Dataset excerpt:
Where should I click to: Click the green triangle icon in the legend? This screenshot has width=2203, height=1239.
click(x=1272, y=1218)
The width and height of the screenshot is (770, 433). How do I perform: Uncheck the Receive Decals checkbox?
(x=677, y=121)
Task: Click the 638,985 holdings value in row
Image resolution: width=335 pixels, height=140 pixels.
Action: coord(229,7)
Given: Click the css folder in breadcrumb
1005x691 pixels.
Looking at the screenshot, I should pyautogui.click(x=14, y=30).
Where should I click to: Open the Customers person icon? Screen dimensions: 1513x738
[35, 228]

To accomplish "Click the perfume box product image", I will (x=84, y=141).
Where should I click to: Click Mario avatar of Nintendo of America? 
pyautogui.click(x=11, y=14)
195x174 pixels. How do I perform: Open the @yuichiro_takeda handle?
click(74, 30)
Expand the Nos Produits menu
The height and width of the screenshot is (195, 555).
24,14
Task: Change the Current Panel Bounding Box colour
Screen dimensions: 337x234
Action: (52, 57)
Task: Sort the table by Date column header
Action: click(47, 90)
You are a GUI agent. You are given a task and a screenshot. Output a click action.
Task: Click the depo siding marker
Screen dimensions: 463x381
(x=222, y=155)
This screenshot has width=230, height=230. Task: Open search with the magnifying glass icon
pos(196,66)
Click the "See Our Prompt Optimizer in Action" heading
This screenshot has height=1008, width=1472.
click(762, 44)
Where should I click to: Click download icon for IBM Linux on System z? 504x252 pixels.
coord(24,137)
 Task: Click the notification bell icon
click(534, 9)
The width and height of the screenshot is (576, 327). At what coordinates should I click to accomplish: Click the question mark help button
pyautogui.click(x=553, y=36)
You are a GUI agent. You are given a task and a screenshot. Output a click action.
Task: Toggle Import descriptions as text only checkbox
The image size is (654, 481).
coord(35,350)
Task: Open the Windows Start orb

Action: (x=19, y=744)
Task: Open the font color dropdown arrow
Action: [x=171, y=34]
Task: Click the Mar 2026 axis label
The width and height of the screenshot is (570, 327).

Stated task >> Reproduce every line of the material above word for word.

Answer to this exercise >>
Where should I click to: Click the green triangle icon in the legend? This screenshot has width=2203, height=1239.
click(x=1272, y=1218)
The width and height of the screenshot is (770, 433). How do I perform: Uncheck the Receive Decals checkbox?
(x=677, y=121)
Task: Click the 638,985 holdings value in row
Image resolution: width=335 pixels, height=140 pixels.
Action: coord(229,7)
Given: Click the css folder in breadcrumb
1005x691 pixels.
Looking at the screenshot, I should pyautogui.click(x=14, y=30).
Where should I click to: Open the Customers person icon? Screen dimensions: 1513x738
[35, 228]

To accomplish "Click the perfume box product image", I will (x=84, y=141).
Where should I click to: Click Mario avatar of Nintendo of America? 
pyautogui.click(x=11, y=14)
195x174 pixels. How do I perform: Open the @yuichiro_takeda handle?
click(74, 30)
Expand the Nos Produits menu
The height and width of the screenshot is (195, 555).
24,14
Task: Change the Current Panel Bounding Box colour
Screen dimensions: 337x234
Action: (52, 57)
Task: Sort the table by Date column header
Action: click(47, 90)
You are a GUI agent. You are given a task and a screenshot. Output a click action.
Task: Click the depo siding marker
Screen dimensions: 463x381
(x=222, y=155)
This screenshot has width=230, height=230. Task: Open search with the magnifying glass icon
pos(196,66)
Click the "See Our Prompt Optimizer in Action" heading
This screenshot has height=1008, width=1472.
click(762, 44)
Where should I click to: Click download icon for IBM Linux on System z? 504x252 pixels.
coord(24,137)
 Task: Click the notification bell icon
click(534, 9)
The width and height of the screenshot is (576, 327). At what coordinates should I click to accomplish: Click the question mark help button
pyautogui.click(x=553, y=36)
You are a GUI agent. You are given a task and a screenshot. Output a click action.
Task: Toggle Import descriptions as text only checkbox
The image size is (654, 481).
coord(35,350)
Task: Open the Windows Start orb

Action: (x=19, y=744)
Task: Open the font color dropdown arrow
Action: [x=171, y=34]
Task: Click the Mar 2026 axis label
The width and height of the screenshot is (570, 327).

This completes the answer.